De politie zet in op datagedreven bestrijding van cybercrime, waarbij sprake is van intensieve samenwerking: nationaal en internationaal, publiek en privaat. Vaak is er sprake van brede samenwerkingsverbanden waarbij het THTC en het Landelijk Parket van het OM samenwerken in (internationale) coalities van overheidsdiensten en private bedrijven.

Het THTC was tot april 2021 voorzitter van de Joint Cybercrime Action Taskforce van Europol en de politie neemt deel aan het EMPACT-platform. De Landelijk Officier van Justitie voor Cybercrime bij het Landelijk Parket is lid van het European Judicial Cybercrime Network (EJCN). Ook investeren de politie en het OM in samenwerking met private partijen.

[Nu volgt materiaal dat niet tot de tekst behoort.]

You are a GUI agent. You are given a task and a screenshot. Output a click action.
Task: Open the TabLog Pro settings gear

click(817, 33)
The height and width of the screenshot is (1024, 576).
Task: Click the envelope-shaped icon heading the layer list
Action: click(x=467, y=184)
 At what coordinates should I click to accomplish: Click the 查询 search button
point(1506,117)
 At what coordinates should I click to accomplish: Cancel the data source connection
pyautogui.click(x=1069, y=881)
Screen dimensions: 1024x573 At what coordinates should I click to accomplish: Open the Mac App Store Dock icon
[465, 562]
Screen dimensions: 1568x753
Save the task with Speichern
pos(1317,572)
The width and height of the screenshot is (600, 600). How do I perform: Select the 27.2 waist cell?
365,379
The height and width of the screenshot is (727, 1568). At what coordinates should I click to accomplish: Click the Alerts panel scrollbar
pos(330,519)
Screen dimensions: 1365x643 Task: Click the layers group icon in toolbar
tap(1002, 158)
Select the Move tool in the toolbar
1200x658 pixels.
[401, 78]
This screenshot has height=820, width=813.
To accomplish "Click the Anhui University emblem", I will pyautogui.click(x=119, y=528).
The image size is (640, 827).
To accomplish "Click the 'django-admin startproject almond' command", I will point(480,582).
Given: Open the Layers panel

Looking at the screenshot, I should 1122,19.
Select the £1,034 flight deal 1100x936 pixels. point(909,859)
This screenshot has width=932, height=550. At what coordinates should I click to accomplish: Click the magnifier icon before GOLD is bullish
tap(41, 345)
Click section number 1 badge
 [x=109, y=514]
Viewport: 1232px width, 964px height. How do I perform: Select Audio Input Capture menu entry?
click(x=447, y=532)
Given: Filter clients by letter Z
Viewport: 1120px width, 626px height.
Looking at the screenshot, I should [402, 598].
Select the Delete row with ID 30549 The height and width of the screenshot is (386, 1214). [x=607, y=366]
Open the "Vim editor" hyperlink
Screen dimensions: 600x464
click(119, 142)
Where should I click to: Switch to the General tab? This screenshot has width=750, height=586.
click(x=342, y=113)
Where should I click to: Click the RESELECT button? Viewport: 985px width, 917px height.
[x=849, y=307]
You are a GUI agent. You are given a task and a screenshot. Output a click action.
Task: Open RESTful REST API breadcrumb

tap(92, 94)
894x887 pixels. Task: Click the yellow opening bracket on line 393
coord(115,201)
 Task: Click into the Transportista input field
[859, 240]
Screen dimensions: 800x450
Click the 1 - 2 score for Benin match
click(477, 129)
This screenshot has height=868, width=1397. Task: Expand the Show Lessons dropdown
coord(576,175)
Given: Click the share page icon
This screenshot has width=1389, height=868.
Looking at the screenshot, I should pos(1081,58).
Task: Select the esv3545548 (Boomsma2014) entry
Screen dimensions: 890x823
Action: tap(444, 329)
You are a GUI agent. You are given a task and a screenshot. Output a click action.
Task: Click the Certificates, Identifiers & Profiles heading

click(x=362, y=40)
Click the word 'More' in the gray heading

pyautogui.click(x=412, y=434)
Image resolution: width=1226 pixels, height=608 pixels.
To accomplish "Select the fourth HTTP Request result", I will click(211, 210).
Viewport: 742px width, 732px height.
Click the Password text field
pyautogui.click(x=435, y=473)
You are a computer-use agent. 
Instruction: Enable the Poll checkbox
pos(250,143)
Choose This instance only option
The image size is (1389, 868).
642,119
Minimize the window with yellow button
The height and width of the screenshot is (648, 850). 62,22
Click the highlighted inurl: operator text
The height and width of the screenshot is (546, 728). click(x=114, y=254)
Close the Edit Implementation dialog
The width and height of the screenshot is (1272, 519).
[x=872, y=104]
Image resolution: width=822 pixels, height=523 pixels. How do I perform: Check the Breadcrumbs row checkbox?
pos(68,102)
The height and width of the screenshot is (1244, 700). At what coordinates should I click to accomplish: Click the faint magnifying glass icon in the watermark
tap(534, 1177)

De projecten NoMoreDDoS, NoMoreRansom, NoMorePhishing en het afgeronde project ter bestrijding van de Tech Support Scam zijn voorbeelden hiervan. Het NoMoreRansom-portal had in juni 2020 sinds de lancering vier jaar eerder ervoor gezorgd dat zo’n $ 632 miljoen aan geëist losgeld niet in de zakken van criminelen terecht is gekomen. Voor de bestrijding van ransomware heeft de politie een speciale taskforce opgericht met als doel in internationaal verband en met publieke en private partijen ransomware te bestrijden.

Daarnaast nemen de politie en het Ministerie van EZK deel aan het in 2020 opgerichte Anti-Abuse Netwerk (AAN), een publiek-privaat samenwerkingsverband voor het tegengaan van het onwetend faciliteren van criminaliteit door hostingproviders. Een voorbeeld van een regionaal samenwerkingsverband is de Taskforce Digitale Veiligheid van de regio Amsterdam, waar het OM aan deelneemt, dat zich richt op het verhogen van de weerbaarheid tegen digitale indringers en criminelen.